Nokia-branded midrange Android smartphone

The Nokia 6 is a Nokia-branded mid-range smartphone running on Android. It is the first smartphone from the Finnish company HMD Global, (Note: Under license from Nokia Corporation) created through the partial divestment of Nokia's devices division; the first Nokia-branded smartphone since the Lumia 638; and the first Nokia-branded Android smartphone since the short-lived Nokia X2 in 2014. The phone was first announced for sale in China on January 8, 2017, with a global version announced the following month.

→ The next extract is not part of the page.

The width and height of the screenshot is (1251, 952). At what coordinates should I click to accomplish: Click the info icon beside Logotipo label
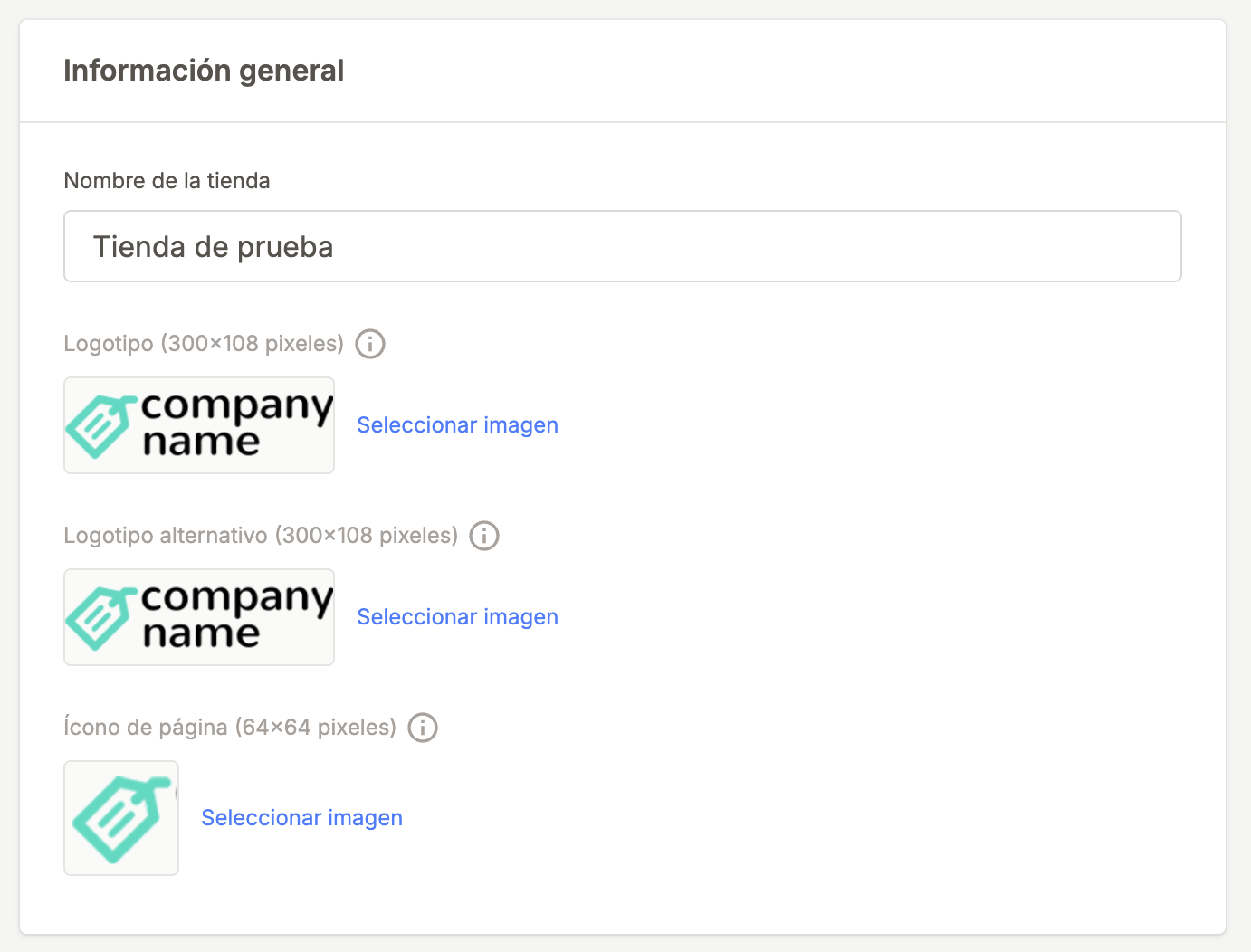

The successor to the Nokia 6, the Nokia 6.1, was announced on January 5, 2018, in China and on February 25, 2018, for other parts of the world.

== Specifications ==
=== Hardware ===
The Nokia 6 features a 16:9 5.5-inch Full HD display. It is powered by a Qualcomm Snapdragon 430 processor and has a micro-USB port. It has a 16-megapixel rear camera and an 8-megapixel front-facing camera with autofocus. The phone has either a single SIM slot or a hybrid SIM slot which can hold a Nano-SIM card and either a MicroSD card or another SIM card.

=== Software ===
The Nokia 6 2017 version originally shipped with an unmodified version of Android 7.1.1 Nougat as opposed to modified versions which are used by most manufacturers; an update to Android 7.1.2 Nougat came out in October 2017. In late January 2018, the stable version of Android 8.0 Oreo was released for the Nokia 6. By March 28, 2018, the Android 8.1.0 Oreo Update came out with the March Security Patch. On February 21, 2019, the Nokia 6 received the Android 9 Pie update.

== Release ==
The Nokia 6 was first released in China on January 20, 2017, shortly after its announcement. Demand was high, and it was sold out within minutes after receiving over a million registrations. On February 26, 2017, at Mobile World Congress 2017, it was announced that Nokia 6 will be available globally. It was released in other Asian markets including Malaysia on May 30, 2017, and has been rolled out in Europe starting June 2017.

== Reception ==
The Nokia 6 generally received positive reviews. John McCann of TechRadar praised the phone's camera, performance and affordability while criticising the "slow-to-charge" and uncomfortable design.

Trusted Reviews praised the phone's "solid battery life" and metal shell, while criticising the camera's performance in low lighting and mixed lighting.